──────── TASK INPUTS ────────

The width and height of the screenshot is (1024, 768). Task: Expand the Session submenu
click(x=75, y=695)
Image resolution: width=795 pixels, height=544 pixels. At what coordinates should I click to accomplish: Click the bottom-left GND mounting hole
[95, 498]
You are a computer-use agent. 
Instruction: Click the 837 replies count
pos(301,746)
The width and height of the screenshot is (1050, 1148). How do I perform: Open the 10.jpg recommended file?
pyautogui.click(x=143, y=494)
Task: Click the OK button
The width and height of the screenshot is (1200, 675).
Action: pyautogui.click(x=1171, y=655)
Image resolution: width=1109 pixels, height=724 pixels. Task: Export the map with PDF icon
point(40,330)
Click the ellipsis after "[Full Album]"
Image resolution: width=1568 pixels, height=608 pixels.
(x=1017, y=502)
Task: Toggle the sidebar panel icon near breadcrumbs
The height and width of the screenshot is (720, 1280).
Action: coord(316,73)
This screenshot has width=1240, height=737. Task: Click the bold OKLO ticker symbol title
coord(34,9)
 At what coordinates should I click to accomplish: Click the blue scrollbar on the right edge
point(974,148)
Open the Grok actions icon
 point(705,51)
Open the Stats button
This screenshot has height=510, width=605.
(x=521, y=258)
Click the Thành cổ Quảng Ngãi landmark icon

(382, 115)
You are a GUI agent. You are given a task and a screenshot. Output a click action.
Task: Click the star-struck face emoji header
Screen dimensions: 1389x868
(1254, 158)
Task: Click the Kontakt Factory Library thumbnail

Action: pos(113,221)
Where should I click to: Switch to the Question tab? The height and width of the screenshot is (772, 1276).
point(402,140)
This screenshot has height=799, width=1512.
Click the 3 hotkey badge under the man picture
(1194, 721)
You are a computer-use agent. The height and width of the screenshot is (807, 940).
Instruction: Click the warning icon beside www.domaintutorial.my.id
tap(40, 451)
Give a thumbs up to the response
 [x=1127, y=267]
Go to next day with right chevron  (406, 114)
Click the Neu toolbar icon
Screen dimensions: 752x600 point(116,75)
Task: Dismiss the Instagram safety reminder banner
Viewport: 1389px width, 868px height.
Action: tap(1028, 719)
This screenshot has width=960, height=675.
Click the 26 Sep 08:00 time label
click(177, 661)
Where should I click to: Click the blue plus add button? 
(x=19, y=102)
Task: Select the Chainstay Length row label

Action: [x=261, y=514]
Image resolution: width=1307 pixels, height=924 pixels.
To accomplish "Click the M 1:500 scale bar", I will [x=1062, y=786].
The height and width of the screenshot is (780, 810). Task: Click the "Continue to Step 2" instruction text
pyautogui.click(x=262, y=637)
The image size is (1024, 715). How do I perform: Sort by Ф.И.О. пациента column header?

────────

If a line in the records above has the word "computer", copy it out.

You are a computer-use agent. 
You are a computer-use agent. The height and width of the screenshot is (807, 940).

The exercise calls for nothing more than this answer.